Darren Phillips

Experience + expertise = empathy

23 March 2026

A UNE Social Work degree, combined with hard-earned lived experience, equip Darren Phillips to help some of society’s most vulnerable.

Darren PhillipsImage: Darren Phillips

“My journey is a very interesting one,” he says. “I started using drugs at a young age, when I was 13 or 14. I didn’t finish high school and by the age of 27 I was homeless and my life was falling apart.

“I ended up spending a year in a residential rehabilitation centre run by the Salvation Army, where most of the workforce is peer-led. I realised that I had made some pretty poor choices, so I then went to TAFE and did a Certificate IV in Alcohol and Other Drugs because I wanted to help others.”

Enrolling in the Bachelor of Social Work at UNE in 2011 – one of six men in a cohort of 80 – was a natural progression for the then 36-year-old. “That was never really a choice; to me, social work became a calling,” Darren says. “I wanted to help one person to get to where I was.”

He worked full-time as a case manager at a drug and alcohol rehabilitation centre while studying full-time in his first year, then combined study with being a stay-at-home Dad the following year. To accommodate the degree’s work placements, Darren took casual positions and worked full-time in the latter stages of the degree.

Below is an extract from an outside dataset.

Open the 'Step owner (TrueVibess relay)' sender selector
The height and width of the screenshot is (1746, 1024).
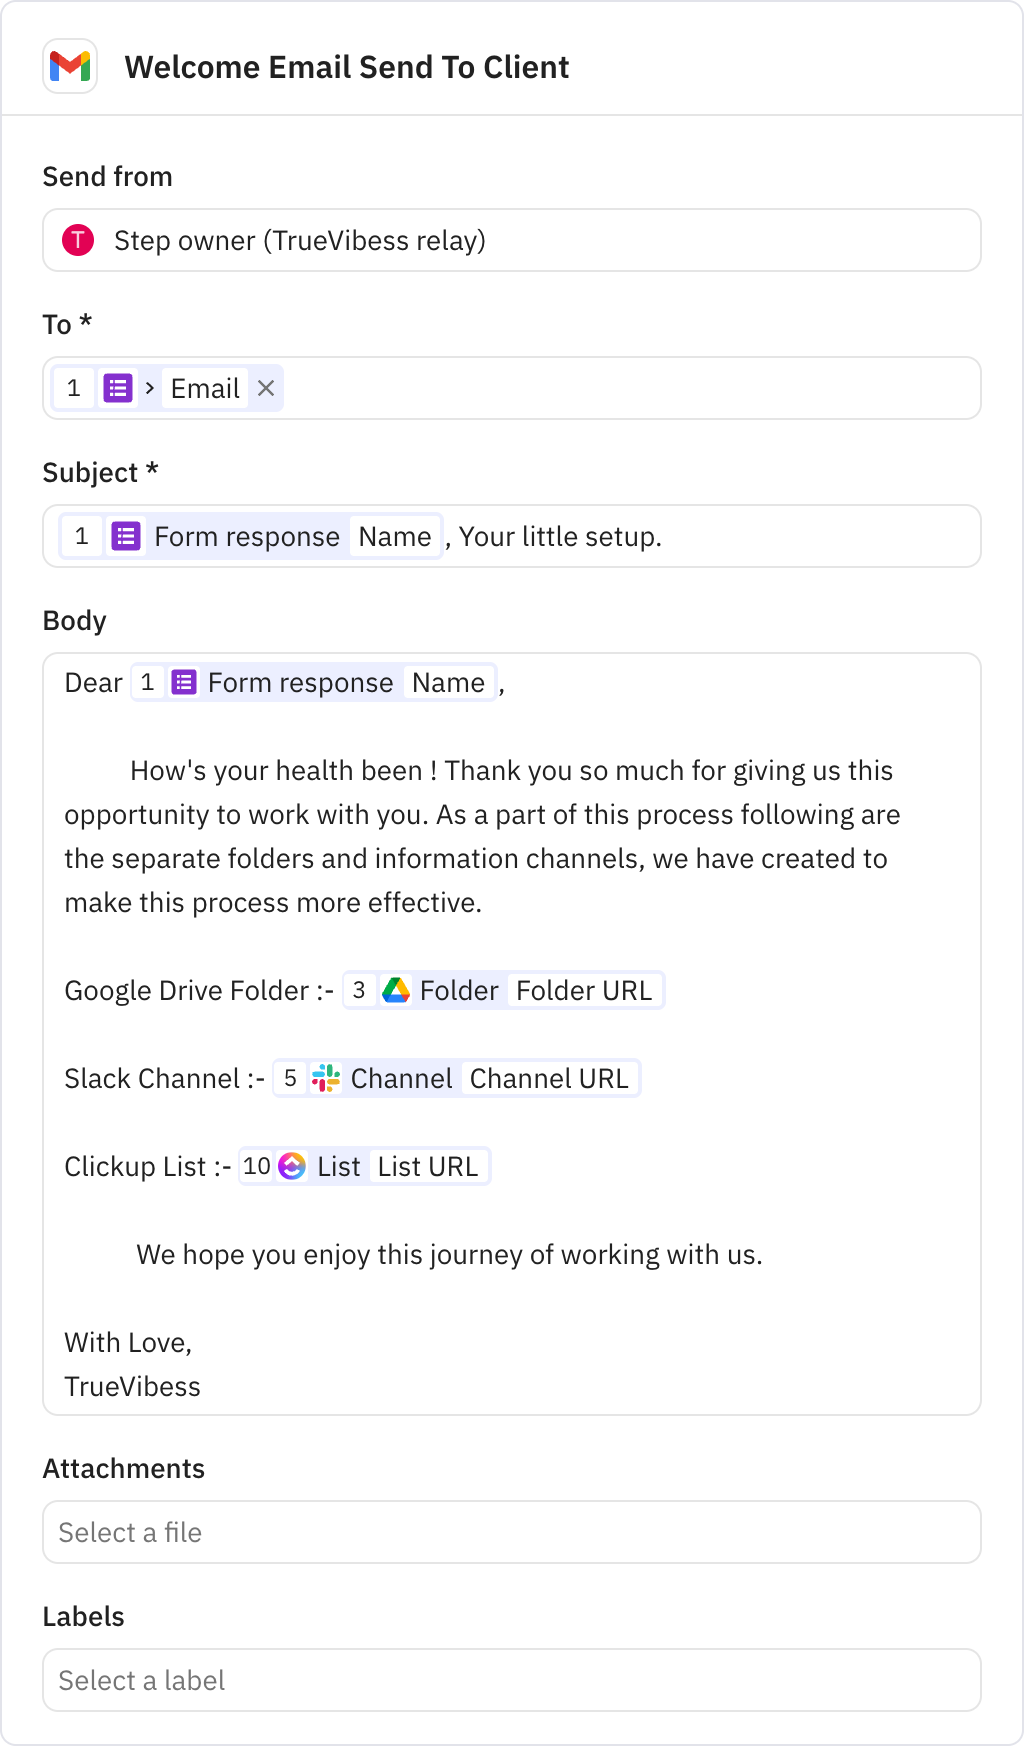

“One of the most important things I learnt at UNE is that my job as a social worker is all about building trust and relationships through conversations,” says Darren, who earned a medal for academic excellence on graduation and had his thesis (on consumer participation in specialist homelessness services in NSW) published in the journal International Social Work.

Today, Darren is a Dual Diagnosis Senior Clinician with a mobile, multidisciplinary treatment team operating out of the Camperdown Community Mental Health Service. This NSW Health team supports clients with mental health disorders and substance use disorders concurrently, helping them to live in the community.

“We start the process while they are an inpatient and follow them up in the community for as long as required,” Darren says. “It’s a long process. Most people don’t want to stop using, so I do a lot of harm reduction and health promotion and work closely with drug health nurses, a psychiatrist and drug health consultants.

“Sometimes it makes me cry and sometimes it makes me joyous. But I get the clients and have a level of empathy that others can’t have – because I know what it’s like and also know what it’s like to get better.

“I had the field expertise, as I like to call it, but the UNE degree enabled me to advance very quickly into a senior clinician role. And it’s allowed me to specialise, to work with people who have treatment resistant schizophrenia and comorbid substance use disorder. There are only four others in the state who do what I do.”